_Work to be completed_
Exactly the lines from the one holding "의료관광 (969, 49)" through the final line of the data are wanted, copied as written.

_Exercise material_
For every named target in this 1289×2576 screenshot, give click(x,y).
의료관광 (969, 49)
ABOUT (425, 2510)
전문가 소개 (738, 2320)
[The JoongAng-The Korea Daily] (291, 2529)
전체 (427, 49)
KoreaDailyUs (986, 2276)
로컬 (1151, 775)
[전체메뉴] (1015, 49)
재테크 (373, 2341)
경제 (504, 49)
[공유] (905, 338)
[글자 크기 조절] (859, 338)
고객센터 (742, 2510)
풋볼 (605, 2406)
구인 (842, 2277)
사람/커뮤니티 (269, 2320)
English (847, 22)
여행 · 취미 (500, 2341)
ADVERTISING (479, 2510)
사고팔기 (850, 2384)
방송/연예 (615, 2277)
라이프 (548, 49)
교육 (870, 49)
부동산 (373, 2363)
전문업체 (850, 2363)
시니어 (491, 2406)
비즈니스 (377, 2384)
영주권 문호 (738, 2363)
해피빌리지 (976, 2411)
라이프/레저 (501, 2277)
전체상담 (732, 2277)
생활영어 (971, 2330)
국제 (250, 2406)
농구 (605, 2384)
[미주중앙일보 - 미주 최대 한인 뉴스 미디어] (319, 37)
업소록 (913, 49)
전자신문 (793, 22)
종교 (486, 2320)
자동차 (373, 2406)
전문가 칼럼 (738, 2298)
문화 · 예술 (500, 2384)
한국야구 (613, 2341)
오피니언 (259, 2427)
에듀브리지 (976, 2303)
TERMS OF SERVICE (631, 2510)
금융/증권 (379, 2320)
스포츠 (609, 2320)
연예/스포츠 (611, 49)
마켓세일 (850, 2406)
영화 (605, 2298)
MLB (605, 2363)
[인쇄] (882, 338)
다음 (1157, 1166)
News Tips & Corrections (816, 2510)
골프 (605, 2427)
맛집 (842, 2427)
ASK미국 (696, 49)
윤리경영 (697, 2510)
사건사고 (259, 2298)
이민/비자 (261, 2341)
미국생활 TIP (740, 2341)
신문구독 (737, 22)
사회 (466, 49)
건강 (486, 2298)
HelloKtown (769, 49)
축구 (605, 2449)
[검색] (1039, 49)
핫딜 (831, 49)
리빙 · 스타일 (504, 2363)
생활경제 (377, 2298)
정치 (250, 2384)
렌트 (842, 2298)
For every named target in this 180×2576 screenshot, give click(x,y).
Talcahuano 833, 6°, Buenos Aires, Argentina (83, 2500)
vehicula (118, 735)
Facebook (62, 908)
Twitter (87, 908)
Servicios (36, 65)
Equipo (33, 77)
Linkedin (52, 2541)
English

_Task answer_
의료관광 (969, 49)
ABOUT (425, 2510)
전문가 소개 (738, 2320)
[The JoongAng-The Korea Daily] (291, 2529)
전체 (427, 49)
KoreaDailyUs (986, 2276)
로컬 (1151, 775)
[전체메뉴] (1015, 49)
재테크 (373, 2341)
경제 (504, 49)
[공유] (905, 338)
[글자 크기 조절] (859, 338)
고객센터 (742, 2510)
풋볼 (605, 2406)
구인 (842, 2277)
사람/커뮤니티 (269, 2320)
English (847, 22)
여행 · 취미 (500, 2341)
ADVERTISING (479, 2510)
사고팔기 (850, 2384)
방송/연예 (615, 2277)
라이프 (548, 49)
교육 (870, 49)
부동산 (373, 2363)
전문업체 (850, 2363)
시니어 (491, 2406)
비즈니스 (377, 2384)
영주권 문호 (738, 2363)
해피빌리지 (976, 2411)
라이프/레저 (501, 2277)
전체상담 (732, 2277)
생활영어 (971, 2330)
국제 (250, 2406)
농구 (605, 2384)
[미주중앙일보 - 미주 최대 한인 뉴스 미디어] (319, 37)
업소록 (913, 49)
전자신문 (793, 22)
종교 (486, 2320)
자동차 (373, 2406)
전문가 칼럼 (738, 2298)
문화 · 예술 (500, 2384)
한국야구 (613, 2341)
오피니언 (259, 2427)
에듀브리지 (976, 2303)
TERMS OF SERVICE (631, 2510)
금융/증권 (379, 2320)
스포츠 (609, 2320)
연예/스포츠 (611, 49)
마켓세일 (850, 2406)
영화 (605, 2298)
MLB (605, 2363)
[인쇄] (882, 338)
다음 (1157, 1166)
News Tips & Corrections (816, 2510)
골프 (605, 2427)
맛집 (842, 2427)
ASK미국 (696, 49)
윤리경영 (697, 2510)
사건사고 (259, 2298)
이민/비자 (261, 2341)
미국생활 TIP (740, 2341)
신문구독 (737, 22)
사회 (466, 49)
건강 (486, 2298)
HelloKtown (769, 49)
축구 (605, 2449)
[검색] (1039, 49)
핫딜 (831, 49)
리빙 · 스타일 (504, 2363)
생활경제 (377, 2298)
정치 (250, 2384)
렌트 (842, 2298)
For every named target in this 180×2576 screenshot, give click(x,y).
Talcahuano 833, 6°, Buenos Aires, Argentina (83, 2500)
vehicula (118, 735)
Facebook (62, 908)
Twitter (87, 908)
Servicios (36, 65)
Equipo (33, 77)
Linkedin (52, 2541)
English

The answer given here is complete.